158. The method of any one of claims 147 to 157, wherein the one or more compositions further comprise Angiotensin-converting enzyme (ACE) inhibitors, aldosterone inhibitors, angiotensin II receptor blockers (ARBs), angiotensin receptor plus neprilysin inhibitors (ARNIs), beta blockers, calcium channel blockers, cholesterol-lowering drugs, diuretics, potassium, magnesium, potassium-sparing diuretics or aldosterone antagonists, sodium-glucose cotransporter-2 (SGLT2) inhibitors, Digoxin or Lanoxin or digitalis, hydralazine and isosorbide dinitrate (BiDil), Vericiguat or Verquvo or an oral soluble guanylate cyclase (sGC) stimulator, positive inotropes or inotropic therapy, vasodilators, anticoagulant medication, aspirin, nitrates, statins, and/or blood thinners.
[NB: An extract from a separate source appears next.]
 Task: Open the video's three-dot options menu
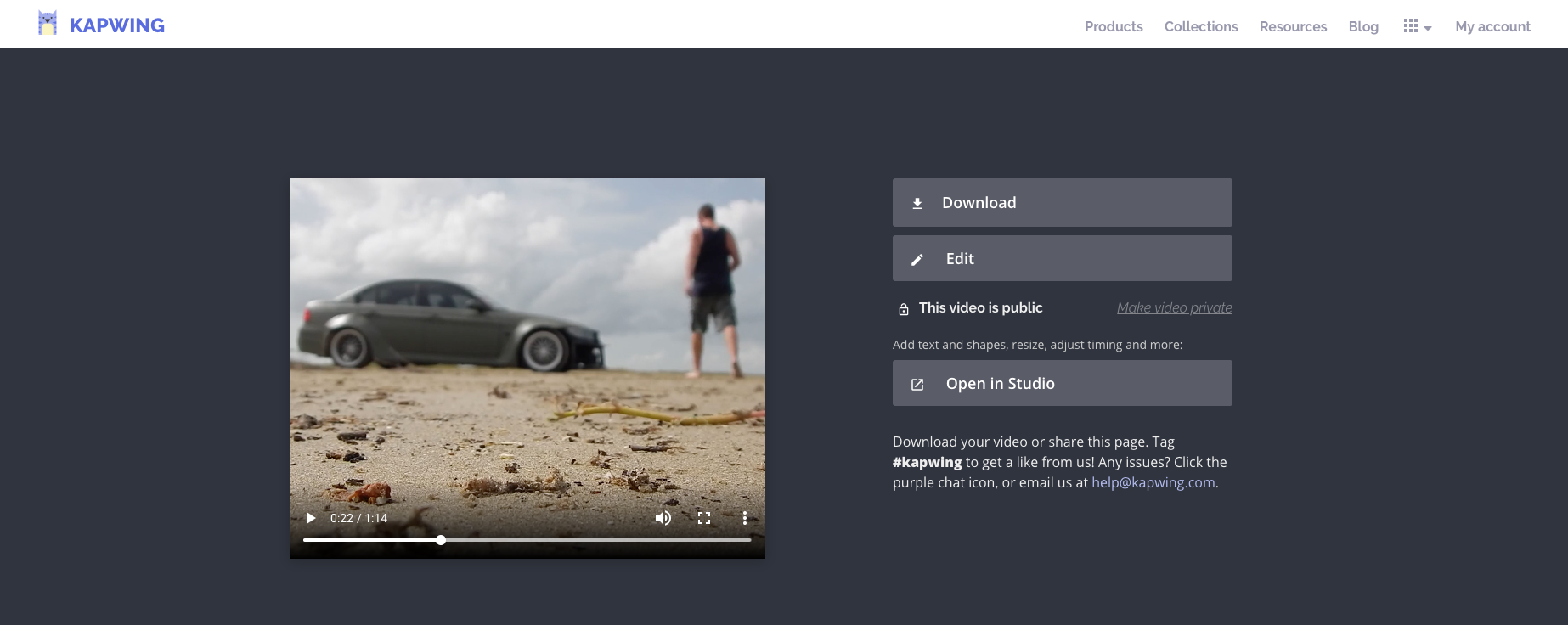pos(745,518)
159. The method of any one of claims 147 to 158, wherein administration of the at least one or more compositions occurs before administration of the at least one or more ORL-1 activating agents.

160. The method of any one of claims 147 to 158, wherein administration of the at least one or more compositions occurs simultaneously to administration of the at least one or more ORL-1 activating agents.
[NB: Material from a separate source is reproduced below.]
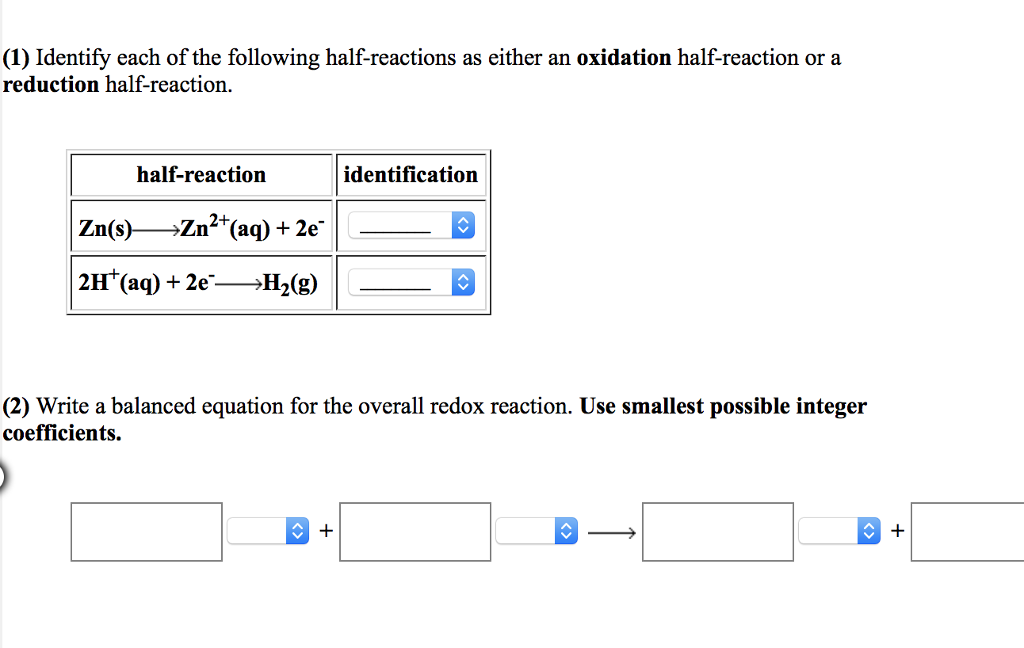Click the first product input box after the arrow
1024x648 pixels.
pyautogui.click(x=717, y=531)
161. The method of any one of claims 147 to 158, wherein administration of the at least one or more compositions occurs after administration of the at least one or more ORL-1 activating agents.
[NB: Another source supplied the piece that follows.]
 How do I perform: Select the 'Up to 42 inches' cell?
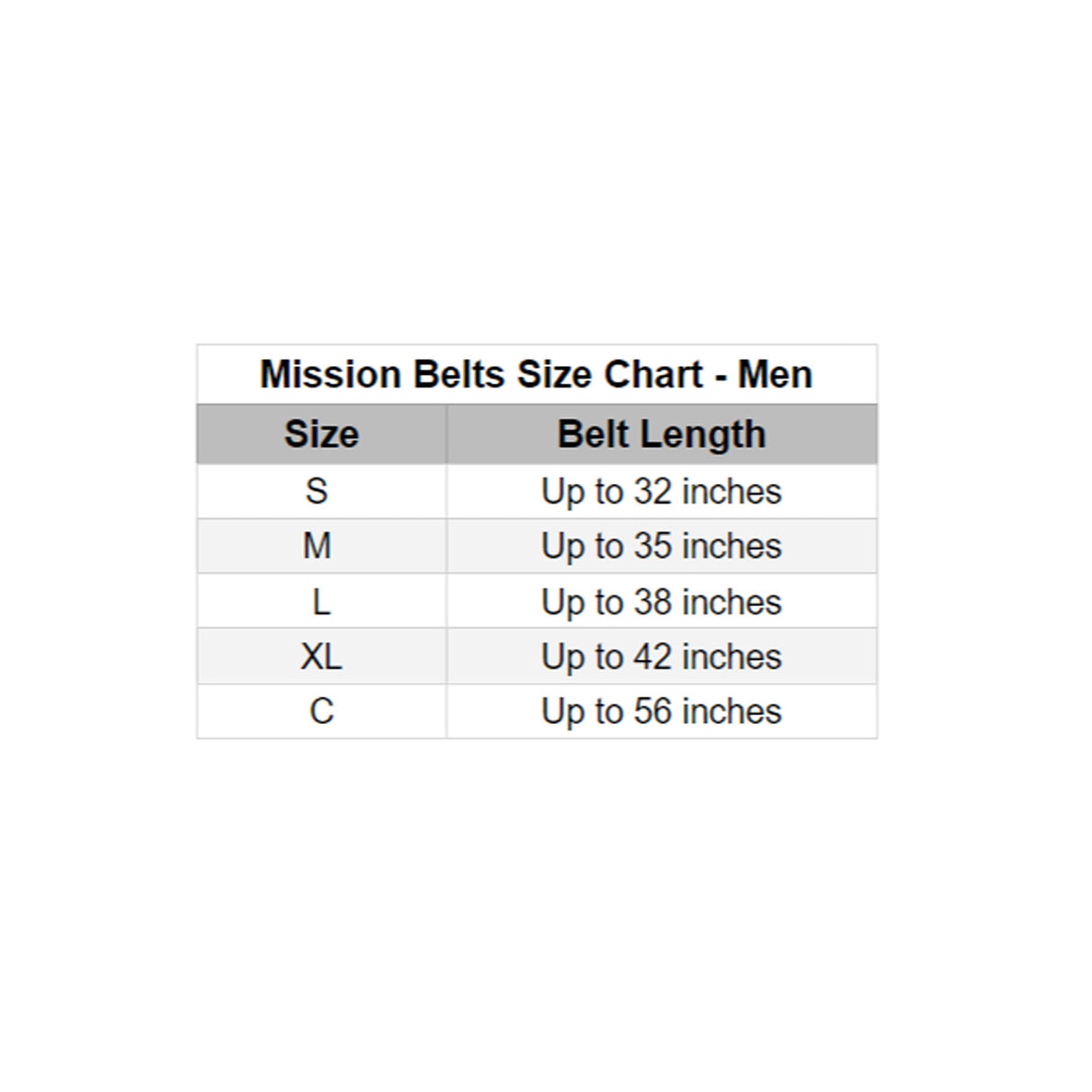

162. The method of any one of claims 147 to 161, wherein the at least one or more compositions are delivered via a same route of administration as the at least one or more ORL-1 activating agents.

163. The method of any one of claims 147 to 161, wherein the at least one or more compositions are delivered via a different route of administration as the at least one or more ORL-1 activating agents.

164. The method of any one of claims 147 to 163, wherein the at least one or more compositions are delivered together with the at least one or more ORL-1 activating agents in one formulation.

165. The method of any one of claims 147 to 163, wherein the at least one or more compositions are delivered together with the at least one or more ORL-1 activating agents in separate formulations.

166. The method of any one of claims 147 to 165, further comprising treatment with at least one or more co-therapies.

167. The method of claim 166, wherein the at least one or more co-therapies further comprise drug therapy, surgery, coronary bypass, heart valve repair or replacement, an implantable cardioverter-defibrillator (ICD), cardiac resynchronization therapy (CRT) or biventricular pacing, a ventricular assist device (VAD), VAT, percutaneous coronary intervention (PCI) and/or heart transplant.

168. The method of any one of claims 166 and 167, wherein administration of the at least one or more co-therapies occurs before administration of the at least one or more ORL-1 activating agents.

169. The method of any one of claims 166 and 167, wherein administration of the at least one or more co-therapies occurs simultaneously to administration of the at least one or more ORL-1 activating agents.

170. The method of any one of claims 166 and 167, wherein administration of the at least one or more co-therapies occurs after administration of the at least one or more ORL-1 activating agents.